▶ [Collected data]:
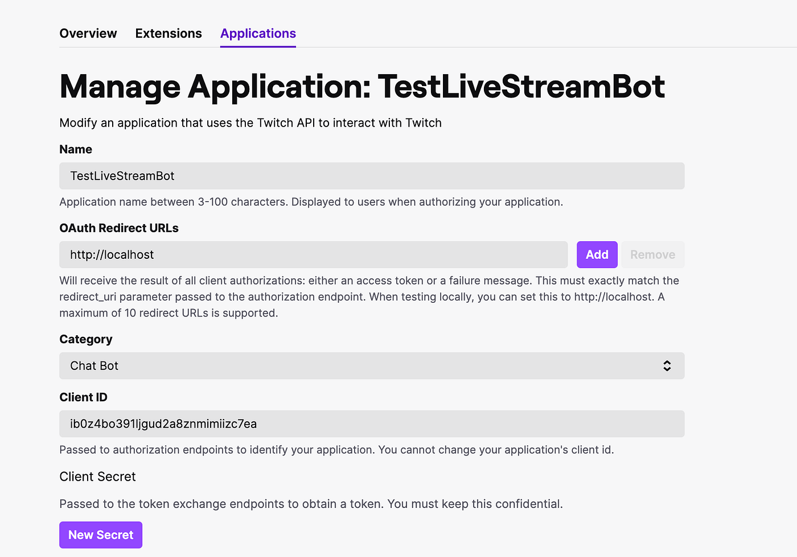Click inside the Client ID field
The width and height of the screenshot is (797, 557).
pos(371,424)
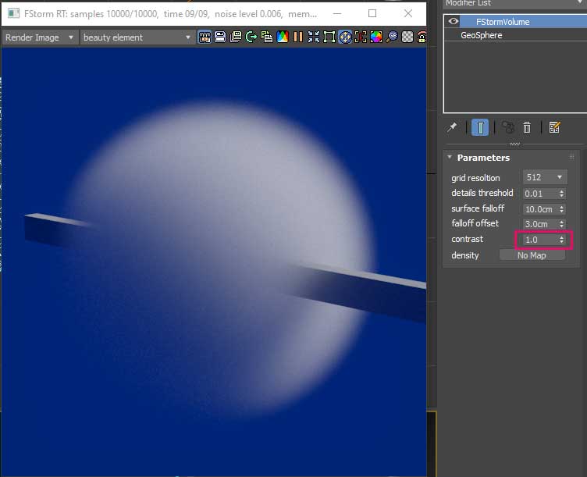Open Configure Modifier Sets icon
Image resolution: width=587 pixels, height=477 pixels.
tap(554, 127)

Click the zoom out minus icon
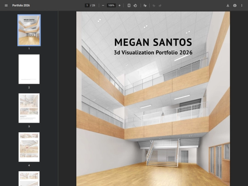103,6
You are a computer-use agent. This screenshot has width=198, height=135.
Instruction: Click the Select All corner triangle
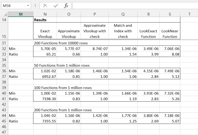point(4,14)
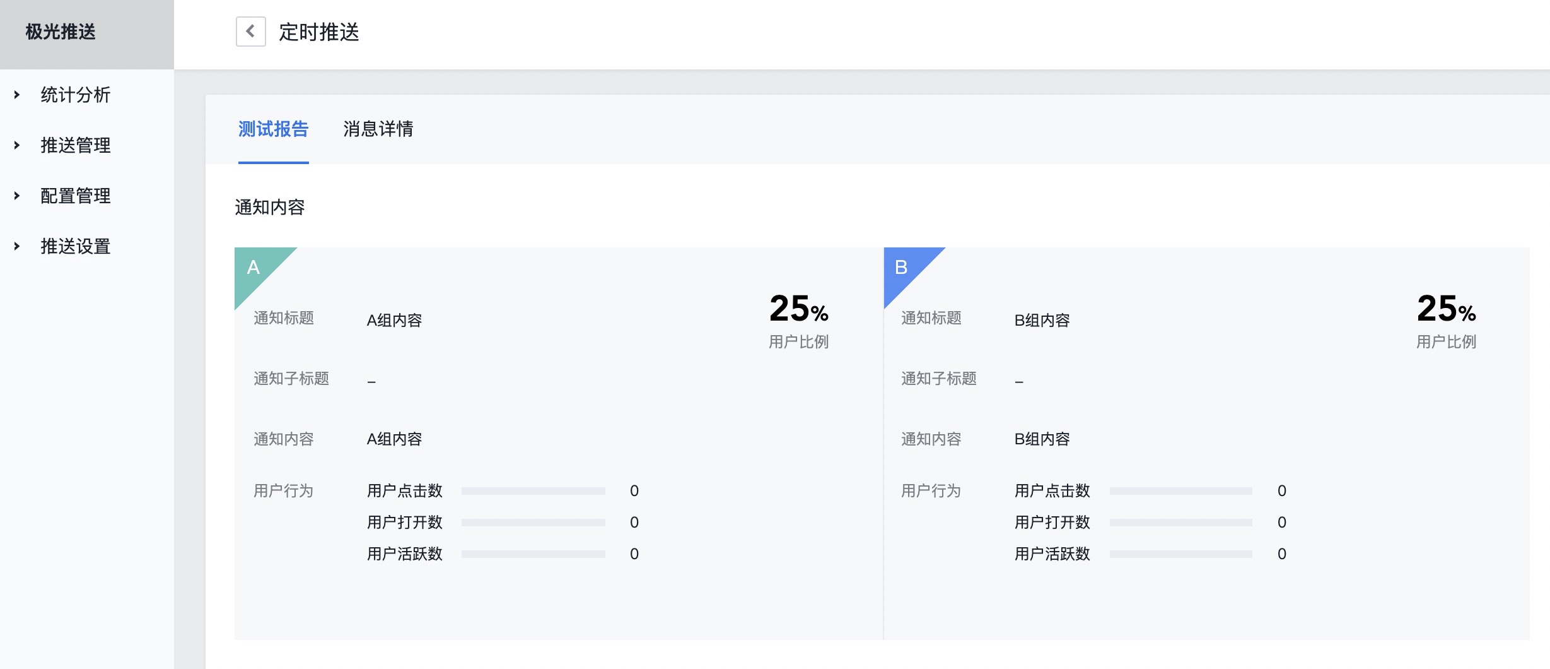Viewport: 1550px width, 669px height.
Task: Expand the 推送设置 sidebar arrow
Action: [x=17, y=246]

▶ [Task objective]: Output only these lines, word for word: the line containing "Click the zoom out minus icon" and every line after it through the last line of the data. Omit the pictures.

▶ [Your response]:
Click the zoom out minus icon
103,6
You are a computer-use agent. This screenshot has width=198, height=135.
Instruction: Click the Select All corner triangle
point(4,14)
Viewport: 1550px width, 669px height.
Task: Expand the 推送设置 sidebar arrow
Action: [x=17, y=246]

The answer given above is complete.